§ Brief:
Starting at the line that contains "Image resolution: width=727", write out every line through the end of the records below exactly as it appears, and leave out all pictures.

[Dataset entries]
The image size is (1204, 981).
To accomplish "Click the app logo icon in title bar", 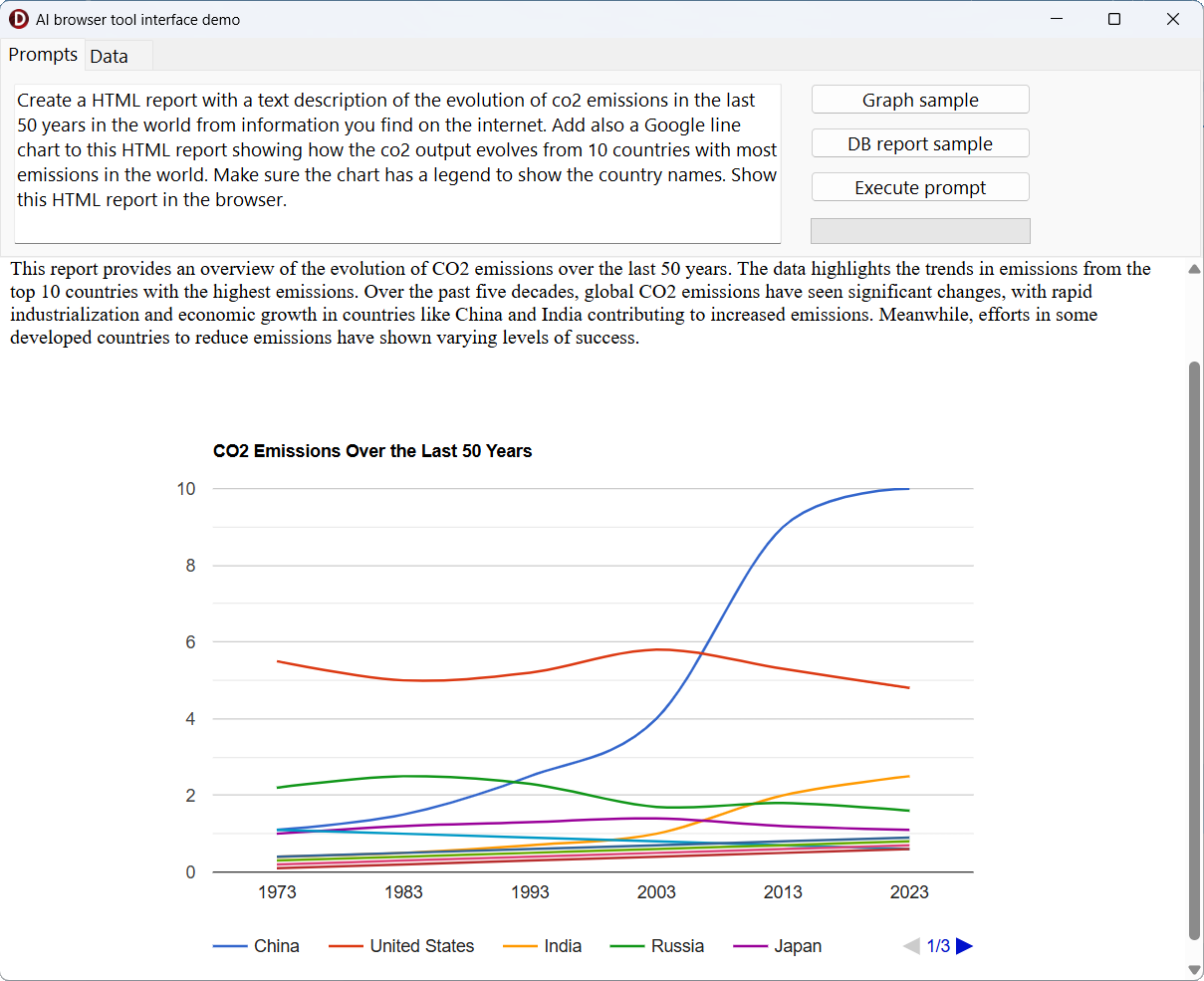I will (19, 19).
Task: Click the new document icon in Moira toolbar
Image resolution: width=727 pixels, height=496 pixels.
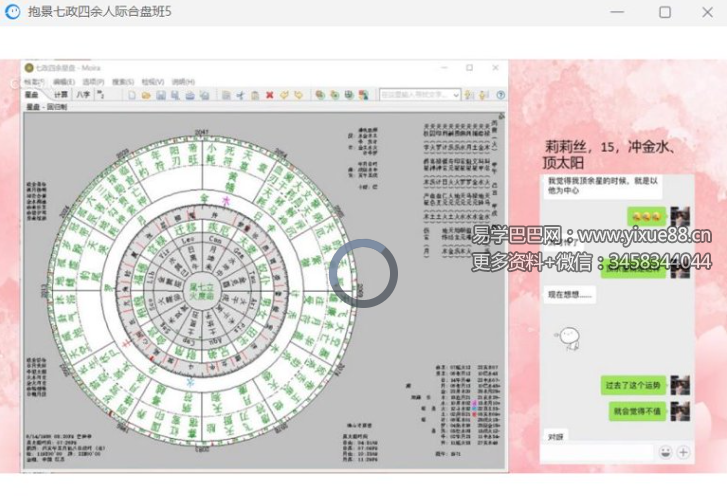Action: pyautogui.click(x=132, y=95)
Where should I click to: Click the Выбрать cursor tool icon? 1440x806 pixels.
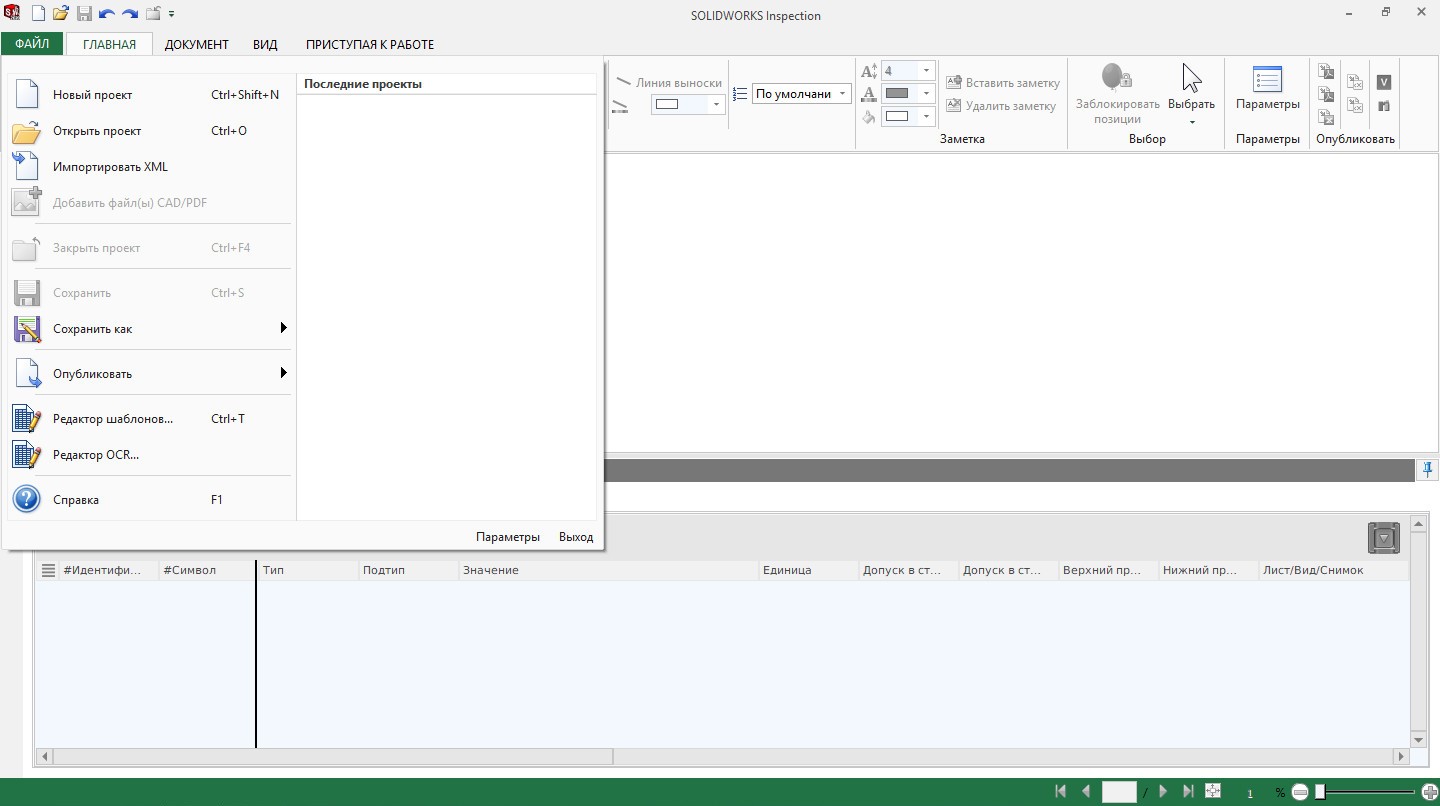click(1191, 78)
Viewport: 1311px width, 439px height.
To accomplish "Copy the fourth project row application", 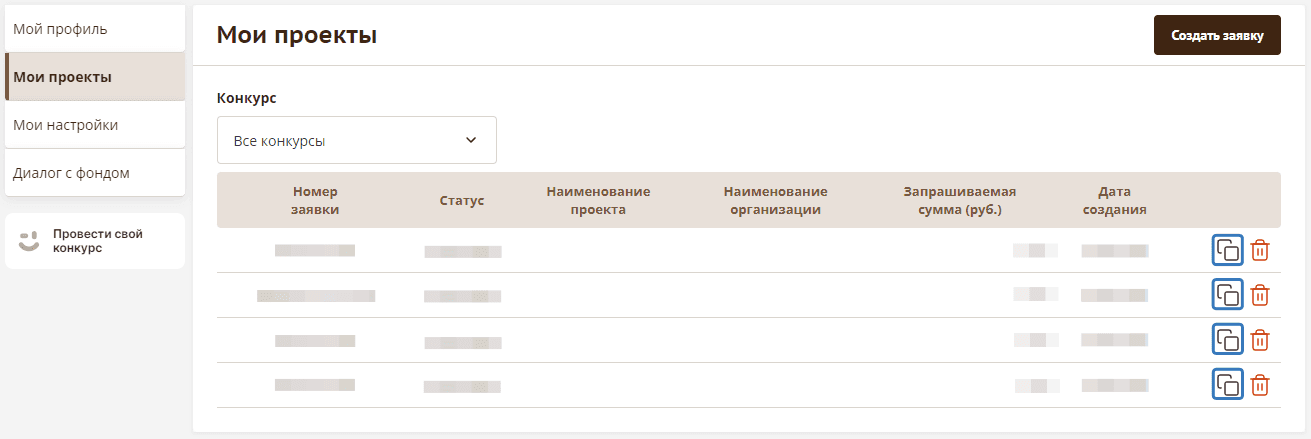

§ Result of the task:
Image resolution: width=727 pixels, height=496 pixels.
Action: pyautogui.click(x=132, y=95)
Where should I click to: Click the Выбрать cursor tool icon? 1440x806 pixels.
click(1191, 78)
Viewport: 1311px width, 439px height.
To accomplish "Copy the fourth project row application", 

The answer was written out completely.